Re: BYO-endpoint, we're currently working on adding support and is a high-prio item on our immediate roadmap. Expecting it to land in the next 1-2 weeks. You can also check out this discussion for more details: https://github.com/warpdotdev/warp/discussions/9619#discussioncomment-16831279
Kilo Code
oss ftw!
Warp
@fmerian absolutely 🙌
Going open source is a bold move for Warp. The terminal space is one of those areas where developer trust matters more than features — and open source is the fastest way to earn it.
As someone who spends most of my day in the terminal building and deploying, the "agentic" part is what interests me most. How does it handle context? The biggest limitation I've seen with AI-in-terminal tools is they lose context between commands. If Warp can maintain a running understanding of what I'm working on across a whole session, that's genuinely different from just having an inline copilot.
Warp
@ytubviral So, the interesting thing about Warp is that it started out as a terminal and evolved the agentic features on top. We've got a dedicated terminal subagent that's really good at working with commands that are launched by the agent and processing their outputs. Warp also treats each command execution as a "block" that you can capture as explicit context into an agent request. I use this all the time to pipe build errors or logs in to the agent to analyze. If you're curious to see all this in action, I'd definitely recommend trying Warp out yourself and seeing how it plugs into your terminal workflows.
Love the move to open-source. For the agentic features, how are you balancing the 'magic' of automation with the developer's need for granular control? It's a tough line to walk.
Warp
@rivra_dev Great question! Developer control is important and keeping humans-in-the-loop is what makes this system more valuable. Human discretion comes in at a couple of places:
1. Maintainers get to decide whether issues are complex enough to require specs or straight-forward enough to go straight to code. This keeps the decision about complexity and goals in the hands of human operators.
2. All the agents are flexible and rely on repo-specific skills that outline how they should triage, write specs, and review PRs. This let's each repo dictate its priorities and goals in skill files that the agent respects.
3. Oz can respond to maintainer requests on any PR, allowing operators to quickly jump in and steer PRs from any contributor with Oz based on their priorities. Our team uses this to carry PRs to the last mile with fine-tuned adjustments all the time.

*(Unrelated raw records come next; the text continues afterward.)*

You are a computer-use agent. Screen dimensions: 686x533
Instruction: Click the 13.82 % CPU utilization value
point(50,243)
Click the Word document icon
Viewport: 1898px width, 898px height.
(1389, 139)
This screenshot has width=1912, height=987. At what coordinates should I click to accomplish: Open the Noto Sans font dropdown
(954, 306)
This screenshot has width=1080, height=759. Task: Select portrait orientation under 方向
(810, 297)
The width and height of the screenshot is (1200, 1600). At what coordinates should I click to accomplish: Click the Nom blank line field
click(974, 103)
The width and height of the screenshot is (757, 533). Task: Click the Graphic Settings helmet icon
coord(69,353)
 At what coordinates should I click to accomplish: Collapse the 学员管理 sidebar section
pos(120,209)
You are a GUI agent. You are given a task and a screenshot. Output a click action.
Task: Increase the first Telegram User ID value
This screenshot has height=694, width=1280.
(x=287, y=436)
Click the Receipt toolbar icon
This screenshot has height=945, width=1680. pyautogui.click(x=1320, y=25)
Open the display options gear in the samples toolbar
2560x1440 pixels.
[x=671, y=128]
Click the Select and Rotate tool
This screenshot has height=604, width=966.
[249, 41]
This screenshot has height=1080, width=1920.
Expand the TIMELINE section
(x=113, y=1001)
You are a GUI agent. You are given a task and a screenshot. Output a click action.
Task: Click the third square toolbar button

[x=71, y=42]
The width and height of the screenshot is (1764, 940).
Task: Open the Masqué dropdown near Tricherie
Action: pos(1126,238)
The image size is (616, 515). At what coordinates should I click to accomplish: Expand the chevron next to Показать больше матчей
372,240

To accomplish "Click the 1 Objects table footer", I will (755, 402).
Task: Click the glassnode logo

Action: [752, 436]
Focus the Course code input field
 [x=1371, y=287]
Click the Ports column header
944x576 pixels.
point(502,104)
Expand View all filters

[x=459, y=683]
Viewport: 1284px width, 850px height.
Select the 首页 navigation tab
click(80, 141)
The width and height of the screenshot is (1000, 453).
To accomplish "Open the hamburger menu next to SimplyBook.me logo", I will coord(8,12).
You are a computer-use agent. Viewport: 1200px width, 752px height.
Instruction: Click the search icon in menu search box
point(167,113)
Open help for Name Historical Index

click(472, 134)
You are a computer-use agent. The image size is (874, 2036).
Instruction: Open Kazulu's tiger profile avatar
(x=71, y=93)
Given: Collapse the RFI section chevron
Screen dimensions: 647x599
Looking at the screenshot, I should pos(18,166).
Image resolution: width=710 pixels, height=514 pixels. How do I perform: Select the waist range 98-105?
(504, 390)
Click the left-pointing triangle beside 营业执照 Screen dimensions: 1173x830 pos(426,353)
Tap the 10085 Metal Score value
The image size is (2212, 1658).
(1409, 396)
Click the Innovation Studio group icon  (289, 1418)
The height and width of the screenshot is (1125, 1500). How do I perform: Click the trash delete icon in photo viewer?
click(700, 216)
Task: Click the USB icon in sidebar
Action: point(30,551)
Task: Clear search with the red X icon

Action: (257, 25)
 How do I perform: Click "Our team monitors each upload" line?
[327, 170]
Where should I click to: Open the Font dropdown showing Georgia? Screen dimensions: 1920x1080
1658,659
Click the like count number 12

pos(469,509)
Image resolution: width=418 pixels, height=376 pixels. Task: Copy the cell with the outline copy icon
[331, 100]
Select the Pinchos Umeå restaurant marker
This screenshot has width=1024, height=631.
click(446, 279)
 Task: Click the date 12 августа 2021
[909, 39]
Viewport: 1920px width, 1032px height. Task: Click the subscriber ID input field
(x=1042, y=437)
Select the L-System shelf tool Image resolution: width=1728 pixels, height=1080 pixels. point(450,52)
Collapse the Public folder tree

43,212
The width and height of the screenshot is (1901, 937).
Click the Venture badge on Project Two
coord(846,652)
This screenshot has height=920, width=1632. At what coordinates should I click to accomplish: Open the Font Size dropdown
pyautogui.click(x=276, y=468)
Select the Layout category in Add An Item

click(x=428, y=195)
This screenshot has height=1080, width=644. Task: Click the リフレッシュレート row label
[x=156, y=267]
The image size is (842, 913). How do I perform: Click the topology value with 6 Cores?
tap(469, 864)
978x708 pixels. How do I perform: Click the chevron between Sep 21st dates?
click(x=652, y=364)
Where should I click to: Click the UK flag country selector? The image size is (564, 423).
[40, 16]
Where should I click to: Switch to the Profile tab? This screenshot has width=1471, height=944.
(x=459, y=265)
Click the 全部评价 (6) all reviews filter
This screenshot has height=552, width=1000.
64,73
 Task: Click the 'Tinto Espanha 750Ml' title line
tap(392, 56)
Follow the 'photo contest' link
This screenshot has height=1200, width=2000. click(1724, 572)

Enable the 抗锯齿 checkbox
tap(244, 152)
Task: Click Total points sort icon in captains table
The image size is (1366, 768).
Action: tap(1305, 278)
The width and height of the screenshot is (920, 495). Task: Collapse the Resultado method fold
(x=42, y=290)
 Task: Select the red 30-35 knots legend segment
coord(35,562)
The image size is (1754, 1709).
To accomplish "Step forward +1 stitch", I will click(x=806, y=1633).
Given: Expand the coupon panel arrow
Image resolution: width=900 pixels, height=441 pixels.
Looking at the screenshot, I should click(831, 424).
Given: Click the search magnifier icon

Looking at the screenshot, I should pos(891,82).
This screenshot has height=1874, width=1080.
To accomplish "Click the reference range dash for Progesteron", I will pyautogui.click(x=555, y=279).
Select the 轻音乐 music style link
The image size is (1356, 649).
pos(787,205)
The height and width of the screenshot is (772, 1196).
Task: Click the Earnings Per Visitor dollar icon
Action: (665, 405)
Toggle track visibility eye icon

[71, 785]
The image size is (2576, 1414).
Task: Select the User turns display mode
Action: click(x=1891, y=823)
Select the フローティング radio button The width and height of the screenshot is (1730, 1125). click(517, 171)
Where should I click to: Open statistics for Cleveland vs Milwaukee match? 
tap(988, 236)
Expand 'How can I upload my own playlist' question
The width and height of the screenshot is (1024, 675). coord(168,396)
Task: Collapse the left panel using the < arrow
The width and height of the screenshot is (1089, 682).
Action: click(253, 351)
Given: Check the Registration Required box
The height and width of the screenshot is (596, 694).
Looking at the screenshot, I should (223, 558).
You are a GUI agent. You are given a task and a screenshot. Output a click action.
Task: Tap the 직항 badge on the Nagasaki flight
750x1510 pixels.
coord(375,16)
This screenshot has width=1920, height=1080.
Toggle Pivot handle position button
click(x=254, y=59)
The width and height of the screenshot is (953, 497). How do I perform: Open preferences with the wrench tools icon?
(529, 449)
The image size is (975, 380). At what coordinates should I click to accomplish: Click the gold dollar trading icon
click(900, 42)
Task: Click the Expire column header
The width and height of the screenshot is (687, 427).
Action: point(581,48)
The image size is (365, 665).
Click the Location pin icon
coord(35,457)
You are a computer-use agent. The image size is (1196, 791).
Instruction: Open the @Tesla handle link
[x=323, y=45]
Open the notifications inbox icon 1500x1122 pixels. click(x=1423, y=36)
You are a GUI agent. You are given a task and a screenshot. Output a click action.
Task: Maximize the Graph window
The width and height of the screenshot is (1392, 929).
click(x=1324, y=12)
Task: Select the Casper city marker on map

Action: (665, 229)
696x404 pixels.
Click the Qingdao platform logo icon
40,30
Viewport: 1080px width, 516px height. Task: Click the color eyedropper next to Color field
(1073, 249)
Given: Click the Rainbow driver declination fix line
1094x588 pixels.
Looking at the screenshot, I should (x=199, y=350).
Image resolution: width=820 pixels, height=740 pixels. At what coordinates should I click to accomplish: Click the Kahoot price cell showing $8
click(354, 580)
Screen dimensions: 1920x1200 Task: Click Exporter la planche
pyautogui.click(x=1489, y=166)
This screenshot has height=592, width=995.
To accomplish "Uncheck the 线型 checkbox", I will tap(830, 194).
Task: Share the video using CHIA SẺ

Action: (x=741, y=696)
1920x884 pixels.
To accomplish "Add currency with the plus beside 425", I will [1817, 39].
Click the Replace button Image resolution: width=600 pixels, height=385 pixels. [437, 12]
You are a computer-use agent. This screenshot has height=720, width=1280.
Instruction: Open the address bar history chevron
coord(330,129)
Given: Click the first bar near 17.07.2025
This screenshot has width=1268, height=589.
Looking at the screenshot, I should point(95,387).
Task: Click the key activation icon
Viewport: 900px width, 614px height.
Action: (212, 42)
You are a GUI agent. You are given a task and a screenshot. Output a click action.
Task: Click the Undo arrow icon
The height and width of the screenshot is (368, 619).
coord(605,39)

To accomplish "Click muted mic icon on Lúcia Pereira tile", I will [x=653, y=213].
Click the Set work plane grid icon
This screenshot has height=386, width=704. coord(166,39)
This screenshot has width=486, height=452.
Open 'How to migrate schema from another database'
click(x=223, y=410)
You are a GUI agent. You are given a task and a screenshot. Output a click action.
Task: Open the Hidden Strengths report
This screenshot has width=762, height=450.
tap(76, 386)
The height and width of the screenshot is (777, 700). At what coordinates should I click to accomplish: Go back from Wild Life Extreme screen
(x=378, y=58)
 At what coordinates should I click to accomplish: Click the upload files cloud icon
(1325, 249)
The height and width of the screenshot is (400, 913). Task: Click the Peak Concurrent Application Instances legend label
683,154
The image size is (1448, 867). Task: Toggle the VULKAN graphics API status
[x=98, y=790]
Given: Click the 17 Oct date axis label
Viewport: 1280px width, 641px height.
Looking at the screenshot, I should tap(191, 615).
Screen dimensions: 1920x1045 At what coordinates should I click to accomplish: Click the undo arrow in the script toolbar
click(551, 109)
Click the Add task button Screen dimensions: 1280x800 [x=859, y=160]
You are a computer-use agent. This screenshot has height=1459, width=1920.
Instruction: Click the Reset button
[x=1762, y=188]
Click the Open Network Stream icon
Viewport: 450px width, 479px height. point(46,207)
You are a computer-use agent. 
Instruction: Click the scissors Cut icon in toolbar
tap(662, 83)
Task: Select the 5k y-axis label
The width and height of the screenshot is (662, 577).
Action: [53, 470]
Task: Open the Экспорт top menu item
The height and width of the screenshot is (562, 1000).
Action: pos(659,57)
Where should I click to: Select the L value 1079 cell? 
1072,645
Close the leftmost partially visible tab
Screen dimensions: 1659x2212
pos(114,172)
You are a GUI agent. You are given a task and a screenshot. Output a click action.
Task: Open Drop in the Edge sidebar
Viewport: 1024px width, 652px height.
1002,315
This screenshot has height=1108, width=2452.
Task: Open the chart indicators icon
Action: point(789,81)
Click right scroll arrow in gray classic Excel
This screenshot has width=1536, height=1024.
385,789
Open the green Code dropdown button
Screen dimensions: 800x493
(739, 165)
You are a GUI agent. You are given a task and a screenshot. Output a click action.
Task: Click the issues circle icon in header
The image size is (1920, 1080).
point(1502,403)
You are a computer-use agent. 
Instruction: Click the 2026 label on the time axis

It's good to see Warp going open-source, but I'm curious how the community plans to handle plugin contributions. Are there frameworks in place to ensure security and compatibility, especially with potential third-party integrations?
Warp
@andrewbuilds Great question. Right now we do not have a separate plugin system. Community contributions go directly into the app itself, which means they go through the same review, testing, and QA steps as any other change our team ships. That is how we keep security and compatibility tight while still moving quickly.
Longer term, it'd be interesting to add a clearer interface and extension surface for third-party integrations, but we want to be thoughtful about the boundaries and guarantees there first. For now, the focus is on keeping the core experience solid, and using our review process to make sure anything that lands in Warp meets the same bar.